Norman Corwin, often hailed as "the poet laureate of radio", was one of those rare artists whose genius was recognized in his own time. Corwin began his career as a journalist and settled in as one of CBS's most important writers before WWII. During the 1938-39 season, the Tiffany Network aired Norman Corwin's Words Without Music.
During 1941, Corwin was given complete control of The Columbia Workshop for a period of six months. Marketed as "26 By Corwin", the project required Corwin to conceive, write, cast, rehearse, produce and broadcast an original radio play every seven days. Perhaps Corwin's biggest triumph of 1941 was "We Hold These Truths", which had been written to celebrate the 150th anniversary of the Bill of Rights. Pearl Harbor was bombed a week before the broadcast was scheduled.

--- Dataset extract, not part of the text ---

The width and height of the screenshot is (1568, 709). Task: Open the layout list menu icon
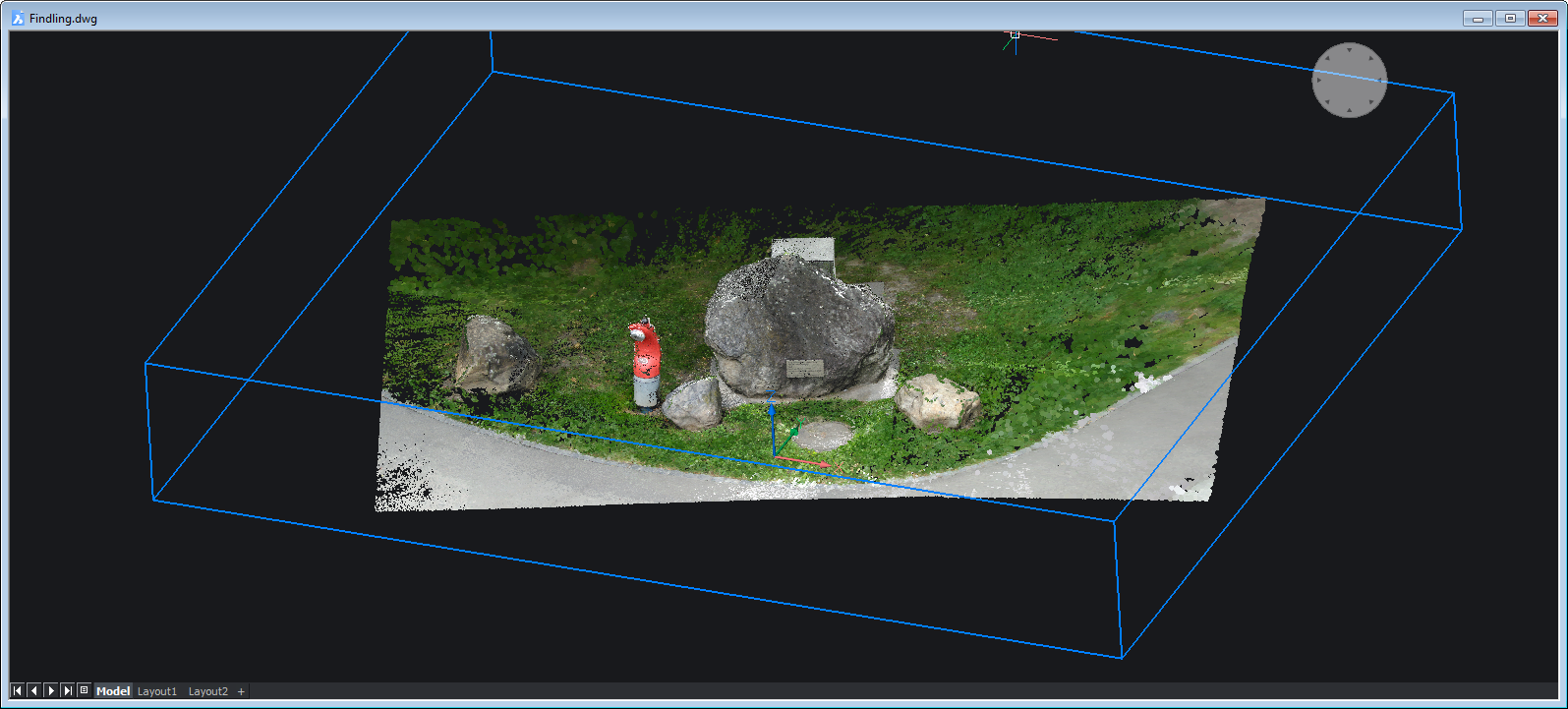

Inquiring whether it would be appropriate to continue with the project with War news filling the airwaves, FDR himself said, "now more than ever". In 1942, the network sent Corwin to work with Edward R. Murrow reporting on conditions in wartime London in An American In England.
With war related work beginning to wind down, CBS was ready to begin taking advantage of Corwin's artistic prowess again. Columbia Presents Corwin was intended as a showcase of the writer/producer's work during the 1944 and 1945 seasons. The effort was not meant to be as intense as 26 By Corwin. In fact, several of the episodes over the two seasons featured reused scripts.
Both the reused scripts and the original episodes reflected the high standards of Corwin's writing. "26" had opened with a whimsical play called "A Radio Primer" that poked fun at the self-importance of the Radio Industry. For Columbia Presents, Corwin opened the series with "A Movie Primer". One of the lessons in this Primer was "K Is for Kiss. Kisses are where movies have it all over radio." The program reflected Corwin's wide ranging in social issues, along with the laughs. A series of three episodes explored world cities, Cromer, England, New York and Tel Aviv, and how the War affected them. An artistic highlight of the show was "An American Trilogy" featuring the works of Carl Sandburg, Thomas Wolfe and Walt Whitman.
The War was drawing to a close, and for Corwin there were still serious thoughts to think. The episode "Untitled" was a study of an average soldier who dies in battle for his country. "Home For The Fourth" explores the things that make America great, and why our boys were continuing the fight.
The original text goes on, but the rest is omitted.